The court upheld a California law that allows in-state college tuition for illegal aliens who attend California high schools for at least three years and graduate there. It ruled that law doesn't conflict with a federal ban on residency-based educational benefits for illegals.[italics in original]
Here it is:
In a ruling written by Justice Ming W. Chin, one of the panel's more conservative members, the state high court said a California law that guarantees the lower tuition for students who attend California high schools for at least three years and graduate does not conflict with a federal prohibition on giving illegal immigrants educational benefits based on residency. [emphasis added.]Huh. The Trib used the term "Left Coast Supremes" - a pun of sorts. Because if you look at a standard map of the US, California is on the left side of the page. The Trib is punning that the Supreme Court of California is also on the left politically.
It certainly is compared to the arch-conservativeness of Scaife's braintrust. But then again so is most of America.
In any event, who is Justice Ming Chin? He was initially appointed to the bench by former Governor George Deukmejian (a Republican) and elevated to the Supreme Court by former Governor Pete Wilson (another Republican). Before that this commie pinko soft-on-immigration liberal was a Captain in the US Army in Vietnam where he was awarded a Bronze Star.
You can read his bio here, if you don't believe me.

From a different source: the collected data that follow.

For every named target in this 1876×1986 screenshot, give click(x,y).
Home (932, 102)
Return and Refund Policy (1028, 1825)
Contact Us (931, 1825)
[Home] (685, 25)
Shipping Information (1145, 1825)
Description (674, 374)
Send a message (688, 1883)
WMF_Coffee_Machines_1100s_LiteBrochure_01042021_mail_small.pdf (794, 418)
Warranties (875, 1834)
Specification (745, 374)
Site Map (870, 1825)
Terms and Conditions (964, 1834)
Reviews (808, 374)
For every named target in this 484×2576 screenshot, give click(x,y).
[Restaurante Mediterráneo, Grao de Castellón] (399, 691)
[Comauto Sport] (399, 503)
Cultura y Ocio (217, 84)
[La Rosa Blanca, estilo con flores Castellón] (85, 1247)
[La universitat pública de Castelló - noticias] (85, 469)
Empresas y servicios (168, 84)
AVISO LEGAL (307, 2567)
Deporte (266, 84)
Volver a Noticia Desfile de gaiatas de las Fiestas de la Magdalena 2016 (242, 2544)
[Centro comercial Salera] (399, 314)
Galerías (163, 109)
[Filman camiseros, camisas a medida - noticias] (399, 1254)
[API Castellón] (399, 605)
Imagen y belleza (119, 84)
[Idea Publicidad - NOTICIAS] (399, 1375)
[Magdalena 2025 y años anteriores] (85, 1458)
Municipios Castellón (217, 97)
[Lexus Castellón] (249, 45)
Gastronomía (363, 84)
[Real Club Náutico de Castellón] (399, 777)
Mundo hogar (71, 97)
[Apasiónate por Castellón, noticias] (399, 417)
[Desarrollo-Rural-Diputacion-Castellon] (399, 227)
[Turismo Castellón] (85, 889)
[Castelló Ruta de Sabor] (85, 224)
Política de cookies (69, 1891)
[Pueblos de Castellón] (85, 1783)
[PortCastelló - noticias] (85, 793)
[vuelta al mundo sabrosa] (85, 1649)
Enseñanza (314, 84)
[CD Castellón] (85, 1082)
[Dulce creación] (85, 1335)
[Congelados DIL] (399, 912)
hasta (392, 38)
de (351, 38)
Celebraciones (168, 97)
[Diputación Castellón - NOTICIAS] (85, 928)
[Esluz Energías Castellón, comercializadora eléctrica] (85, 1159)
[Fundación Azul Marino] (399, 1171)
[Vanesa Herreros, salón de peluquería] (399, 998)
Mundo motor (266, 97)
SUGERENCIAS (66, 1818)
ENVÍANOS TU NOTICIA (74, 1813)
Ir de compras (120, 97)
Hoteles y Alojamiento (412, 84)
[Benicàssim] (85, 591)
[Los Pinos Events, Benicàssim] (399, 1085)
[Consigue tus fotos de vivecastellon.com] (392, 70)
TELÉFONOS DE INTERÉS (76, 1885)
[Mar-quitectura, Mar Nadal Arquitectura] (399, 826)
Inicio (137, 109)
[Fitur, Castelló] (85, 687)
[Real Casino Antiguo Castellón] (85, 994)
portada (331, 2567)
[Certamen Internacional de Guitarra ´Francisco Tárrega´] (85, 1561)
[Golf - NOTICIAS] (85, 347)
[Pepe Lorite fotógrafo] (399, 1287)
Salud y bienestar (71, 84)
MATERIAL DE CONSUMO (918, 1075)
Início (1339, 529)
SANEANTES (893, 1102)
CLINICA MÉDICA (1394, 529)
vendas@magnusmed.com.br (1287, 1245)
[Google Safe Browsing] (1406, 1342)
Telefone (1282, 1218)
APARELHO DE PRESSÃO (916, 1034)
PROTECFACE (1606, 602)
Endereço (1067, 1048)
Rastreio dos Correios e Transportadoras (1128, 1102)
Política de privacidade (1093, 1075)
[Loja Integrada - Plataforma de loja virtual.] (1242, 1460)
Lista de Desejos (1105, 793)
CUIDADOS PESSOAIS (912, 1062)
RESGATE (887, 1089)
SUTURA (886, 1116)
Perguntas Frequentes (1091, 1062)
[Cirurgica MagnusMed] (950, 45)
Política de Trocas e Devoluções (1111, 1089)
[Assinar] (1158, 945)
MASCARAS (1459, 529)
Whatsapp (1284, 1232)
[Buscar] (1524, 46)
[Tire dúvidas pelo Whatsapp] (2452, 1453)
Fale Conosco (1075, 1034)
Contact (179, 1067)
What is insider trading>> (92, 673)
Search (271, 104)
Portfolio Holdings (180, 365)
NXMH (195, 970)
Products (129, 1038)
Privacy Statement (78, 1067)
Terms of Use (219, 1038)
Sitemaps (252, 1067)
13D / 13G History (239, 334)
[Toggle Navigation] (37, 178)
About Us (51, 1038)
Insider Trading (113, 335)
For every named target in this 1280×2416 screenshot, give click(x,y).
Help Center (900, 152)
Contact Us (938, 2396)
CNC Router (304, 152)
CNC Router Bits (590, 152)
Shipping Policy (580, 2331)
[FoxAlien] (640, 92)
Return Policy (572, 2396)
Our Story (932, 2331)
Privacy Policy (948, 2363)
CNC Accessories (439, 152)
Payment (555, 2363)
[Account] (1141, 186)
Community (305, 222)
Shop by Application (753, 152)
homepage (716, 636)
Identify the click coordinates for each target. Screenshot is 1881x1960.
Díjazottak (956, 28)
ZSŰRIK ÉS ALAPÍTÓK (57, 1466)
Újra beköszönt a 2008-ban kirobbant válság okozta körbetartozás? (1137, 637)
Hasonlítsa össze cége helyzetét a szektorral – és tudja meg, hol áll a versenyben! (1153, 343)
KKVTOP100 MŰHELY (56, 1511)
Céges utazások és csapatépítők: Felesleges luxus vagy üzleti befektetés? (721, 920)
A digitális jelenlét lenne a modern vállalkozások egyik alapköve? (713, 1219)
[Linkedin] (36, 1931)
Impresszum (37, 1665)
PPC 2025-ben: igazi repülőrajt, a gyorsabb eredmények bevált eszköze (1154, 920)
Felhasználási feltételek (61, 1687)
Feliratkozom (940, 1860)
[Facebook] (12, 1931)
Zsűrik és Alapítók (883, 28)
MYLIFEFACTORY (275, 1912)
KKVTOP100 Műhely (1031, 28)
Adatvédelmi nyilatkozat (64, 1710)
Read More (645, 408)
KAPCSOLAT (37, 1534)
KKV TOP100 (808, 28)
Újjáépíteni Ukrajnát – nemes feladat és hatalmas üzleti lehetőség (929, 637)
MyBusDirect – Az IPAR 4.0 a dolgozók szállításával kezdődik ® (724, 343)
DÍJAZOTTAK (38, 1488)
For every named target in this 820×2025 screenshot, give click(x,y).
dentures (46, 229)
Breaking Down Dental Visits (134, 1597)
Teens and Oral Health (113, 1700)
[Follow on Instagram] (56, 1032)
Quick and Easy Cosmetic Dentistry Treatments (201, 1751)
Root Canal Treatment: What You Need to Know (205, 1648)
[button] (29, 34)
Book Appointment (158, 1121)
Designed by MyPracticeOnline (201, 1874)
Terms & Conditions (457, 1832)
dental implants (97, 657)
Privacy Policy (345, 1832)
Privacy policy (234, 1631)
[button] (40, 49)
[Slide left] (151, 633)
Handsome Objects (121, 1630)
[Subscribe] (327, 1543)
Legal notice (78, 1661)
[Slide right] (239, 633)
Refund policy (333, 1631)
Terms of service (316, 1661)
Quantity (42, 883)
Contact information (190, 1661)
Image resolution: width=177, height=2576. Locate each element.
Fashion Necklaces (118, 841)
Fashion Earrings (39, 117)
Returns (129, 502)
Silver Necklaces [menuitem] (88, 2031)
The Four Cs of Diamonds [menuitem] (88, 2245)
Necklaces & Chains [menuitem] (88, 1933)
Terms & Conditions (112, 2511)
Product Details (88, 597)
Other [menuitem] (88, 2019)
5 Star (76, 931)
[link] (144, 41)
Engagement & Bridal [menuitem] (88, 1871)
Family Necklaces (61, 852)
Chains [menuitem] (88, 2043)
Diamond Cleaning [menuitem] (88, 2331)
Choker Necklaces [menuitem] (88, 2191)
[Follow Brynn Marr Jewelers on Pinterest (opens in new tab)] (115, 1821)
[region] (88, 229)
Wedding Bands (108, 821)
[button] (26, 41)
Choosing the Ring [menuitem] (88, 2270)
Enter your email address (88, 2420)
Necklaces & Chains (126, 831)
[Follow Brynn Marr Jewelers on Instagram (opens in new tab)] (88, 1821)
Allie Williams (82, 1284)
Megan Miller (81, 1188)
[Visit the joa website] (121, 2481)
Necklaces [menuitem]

But what of the opinion itself? You can read that here. The interesting paragraph, it seems to me, is this one:
This court has received many briefs making policy arguments for and against section 68130.5's tuition exemption. We have received arguments that section 68130.5 affords deserving students educational opportunities that would not otherwise be available and, conversely, arguments that it flouts the will of Congress, wastes taxpayers' money, and encourages illegal immigration. But this court does not make policy. Whether Congress's prohibition or the Legislature's exemption is good policy is not for us to say. Rather, we must decide the legal question of whether California's exemption violates Congress's prohibition or is otherwise invalid. We must decide the statutory question by employing settled methods of statutory construction.Which is, of course, another way of saying that had they're saying that they decided the case based on policy they'd be guilty of (now wait for it) JUDICIAL ACTIVISM.
But that's precisely what the Trib wants.
It's not their job to judge the merit of the law, just whether it conflicts with the federal law. And in this case, they found that it didn't.
Since when does the Trib favor JUDICIAL ACTIVISM?
That's right - only when it suits their right wing agenda.